Омата говорила что-то еще, но северянин уже понял, чего ждут от него эта женщина и ее муж. Сильный, удачливый незнакомец, который намеревается вскоре покинуть горы Оцулаго, — это как раз то, что нужно, если Бехлем хочет и не может иметь детей. И если причина этого в нем, а не в его жене…

— Сделай так, чтобы в чреве моем зашевелилось дитя, и мы с мужем вечно будем просить Подземную чету о том, чтобы она оберегала тебя на всех дорогах, по которым придется ступать твоим ногам. Сделай это как гость и как друг, как человек, чья душа столь похожа на души Народа Вершин! Твой труд будет вознагражден так, как ты того пожелаешь. Что же ты молчишь? — Омата подняла, наконец, на северянина расширившиеся глаза, и он, склонив голову, коротко ответил, что исполнит ее желание, которое почитает великой для себя честью.

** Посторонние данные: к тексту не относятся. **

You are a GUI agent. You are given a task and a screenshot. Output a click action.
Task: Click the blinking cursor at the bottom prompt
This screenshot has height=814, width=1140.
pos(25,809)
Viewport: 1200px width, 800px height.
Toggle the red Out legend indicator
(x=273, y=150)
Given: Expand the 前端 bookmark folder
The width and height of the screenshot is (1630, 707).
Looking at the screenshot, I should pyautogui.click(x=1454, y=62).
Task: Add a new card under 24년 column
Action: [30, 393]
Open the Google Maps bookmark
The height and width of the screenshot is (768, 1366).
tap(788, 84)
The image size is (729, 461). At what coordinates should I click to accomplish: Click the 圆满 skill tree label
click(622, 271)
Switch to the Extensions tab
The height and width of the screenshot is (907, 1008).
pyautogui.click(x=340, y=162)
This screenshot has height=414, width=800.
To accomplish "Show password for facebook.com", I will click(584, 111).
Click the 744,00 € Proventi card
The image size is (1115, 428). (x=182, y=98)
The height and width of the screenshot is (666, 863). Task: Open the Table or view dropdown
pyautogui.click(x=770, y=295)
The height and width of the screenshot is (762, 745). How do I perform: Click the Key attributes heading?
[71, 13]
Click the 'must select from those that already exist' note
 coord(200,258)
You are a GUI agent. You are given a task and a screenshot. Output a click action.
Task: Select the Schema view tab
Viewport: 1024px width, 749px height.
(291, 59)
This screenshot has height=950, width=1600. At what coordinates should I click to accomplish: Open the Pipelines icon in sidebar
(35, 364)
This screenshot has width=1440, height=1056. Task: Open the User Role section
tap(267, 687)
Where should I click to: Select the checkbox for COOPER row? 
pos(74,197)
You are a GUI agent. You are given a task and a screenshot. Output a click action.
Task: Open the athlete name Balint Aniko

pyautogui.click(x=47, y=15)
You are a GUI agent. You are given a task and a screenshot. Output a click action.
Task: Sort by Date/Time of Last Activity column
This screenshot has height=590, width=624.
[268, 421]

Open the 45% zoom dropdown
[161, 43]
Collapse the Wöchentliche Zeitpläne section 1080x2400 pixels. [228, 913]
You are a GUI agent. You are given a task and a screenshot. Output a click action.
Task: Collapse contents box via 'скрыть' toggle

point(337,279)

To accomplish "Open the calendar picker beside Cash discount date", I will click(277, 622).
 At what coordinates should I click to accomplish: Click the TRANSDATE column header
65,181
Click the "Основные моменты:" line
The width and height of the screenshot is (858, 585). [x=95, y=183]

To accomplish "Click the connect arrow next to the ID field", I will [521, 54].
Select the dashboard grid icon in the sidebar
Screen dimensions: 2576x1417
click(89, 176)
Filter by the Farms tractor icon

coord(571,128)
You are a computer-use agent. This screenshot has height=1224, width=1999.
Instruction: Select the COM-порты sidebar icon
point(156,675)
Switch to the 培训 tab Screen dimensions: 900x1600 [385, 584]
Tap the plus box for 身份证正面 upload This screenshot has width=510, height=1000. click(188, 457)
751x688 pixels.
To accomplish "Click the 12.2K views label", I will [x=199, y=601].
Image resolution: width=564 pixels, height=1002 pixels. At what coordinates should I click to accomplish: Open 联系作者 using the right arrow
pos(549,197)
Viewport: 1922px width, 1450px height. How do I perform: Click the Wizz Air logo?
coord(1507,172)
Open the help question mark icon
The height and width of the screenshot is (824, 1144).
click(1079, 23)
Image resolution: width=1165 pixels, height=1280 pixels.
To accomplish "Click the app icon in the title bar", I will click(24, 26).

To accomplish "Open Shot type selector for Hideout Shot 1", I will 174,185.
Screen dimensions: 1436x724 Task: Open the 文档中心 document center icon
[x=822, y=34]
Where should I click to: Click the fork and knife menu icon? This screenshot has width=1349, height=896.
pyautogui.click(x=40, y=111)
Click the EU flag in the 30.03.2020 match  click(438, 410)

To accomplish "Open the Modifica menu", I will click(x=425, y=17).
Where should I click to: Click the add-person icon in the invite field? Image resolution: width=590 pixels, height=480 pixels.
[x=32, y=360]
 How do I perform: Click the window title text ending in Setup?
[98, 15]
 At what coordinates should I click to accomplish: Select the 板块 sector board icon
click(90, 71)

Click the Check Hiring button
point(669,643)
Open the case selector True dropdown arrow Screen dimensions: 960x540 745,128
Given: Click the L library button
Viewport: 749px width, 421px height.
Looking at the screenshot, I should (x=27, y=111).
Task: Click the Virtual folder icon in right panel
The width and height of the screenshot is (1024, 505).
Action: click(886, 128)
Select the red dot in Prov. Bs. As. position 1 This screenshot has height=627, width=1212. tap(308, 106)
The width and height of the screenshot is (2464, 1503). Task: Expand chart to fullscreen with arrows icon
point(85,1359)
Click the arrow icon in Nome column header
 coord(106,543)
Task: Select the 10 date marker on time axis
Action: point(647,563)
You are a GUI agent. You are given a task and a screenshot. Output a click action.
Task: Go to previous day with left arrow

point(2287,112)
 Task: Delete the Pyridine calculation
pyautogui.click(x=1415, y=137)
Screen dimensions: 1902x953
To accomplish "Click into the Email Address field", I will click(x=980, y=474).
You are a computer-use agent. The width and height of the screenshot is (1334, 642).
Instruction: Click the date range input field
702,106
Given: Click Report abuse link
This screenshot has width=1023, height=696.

— Благодарю! Благодарю тебя и… не медли, пожалуйста. Мне так страшно. Я никогда не делала этого ни с кем, кроме Бехлема, и боюсь… боюсь… Продолжая трястись и бормотать что-то невразумительное бескровными губами, Омата отвернулась от северянина и, опустившись на четвереньки, закинула на спину подол белой, расшитой синими цветами юбки, обнажив смуглые ягодицы и плотные округлые бедра.

Мгал с трудом подавил готовые сорваться с языка проклятия. Вот так раз! Наверно, Омата считает, что выбрала лучшую позу для зачатия, но не думает же она…

— Хм! Э-э-э… Омата… Клянусь Вожатым Солнечного Диска, я исполню все, о чем ты просишь… Однако, видишь ли… — Северянин скрипнул зубами. Разъяснять двадцатипятилетней женщине, что орудовать он будет не кулаками, а другим инструментом, который при виде дрожащего, заикающегося существа, ведущего себя как овца перед закланием, теряет всякую пригодность к работе, это уж, ведьмин сок, слишком! — Послушай… Я… Понимаешь, я не могу вот так просто взять и сделать тебе ребенка! Ну вспомни сама, Бехлем же не бросается на тебя ни с того ни с сего!

Омата повернула голову и покорно спросила:

— Я что-нибудь должна сделать?

— Нет! Сделаю я сам! Ты только не должна мне мешать. Представь, что я и есть Бехлем, и перестань, наконец, трястись!

Ее губы не сразу сделались мягкими и послушными. Она не знала, куда девать мешающие ей руки, а сменившая дрожь окаменелость соблазнительного тела сперва просто испугала северянина. Он целовал лицо Оматы, гладил ее покатые плечи, прикрытые безрукавкой из тонкой шерсти и рубашкой с открытым воротом, но с тем же успехом мог целовать и гладить каменное изваяние, и лишь когда язык его коснулся мочки уха молодой женщины, она вздрогнула и попыталась отстраниться. Но окрыленный первым успехом Мгал крепко сжал ее в объятиях и принялся с воодушевлением целовать шею, горло…

— Не надо… — прошептала жена вождя, силясь оттолкнуть его и отступая к утесу. — Не надо, прошу тебя…

Мгал опустился к ее ногам, руки его пробежали от щиколоток к коленям и обратно, освобождая узкие ступни от мягких кожаных башмачков. Омата глубоко вздохнула, перестала вырываться, и северянин, неожиданно для себя самого, потерся щекой о ее ноги, коснулся губами теплой кожи. Женщина замерла, потом чуть приподняла юбку, и губы северянина последовали за ее краем вверх. В этот миг он, без сомнения, любил Омату и с радостью умер бы за нее. И, наверно, Она почувствовала это, потому что пальцы ее погрузились в густую копну черных волос, прижали голову Мгала к своим ногам…

Руки его между тем скользили от щиколоток к коленям, от колен к бедрам, ласкали крепкие ягодицы, и вот уже юбка, не удерживаемая распущенными завязками, упала на землю. Омата сделала движение, чтобы подхватить ее, наклонилась, и губы северянина впились в ее рот. А мгновением позже она сама уже целовала его со страстью и упоением, срывая безрукавку и рубаху, подставляя рукам и губам Мгала темные, твердые и тяжелые груди с крупными сосками. Бедра сами раздвигались ему навстречу, а частое прерывистое дыхание говорило о том, что сейчас жена Бехлема меньше всего думает о муже и чаде, которое должен подарить ей чужеземец.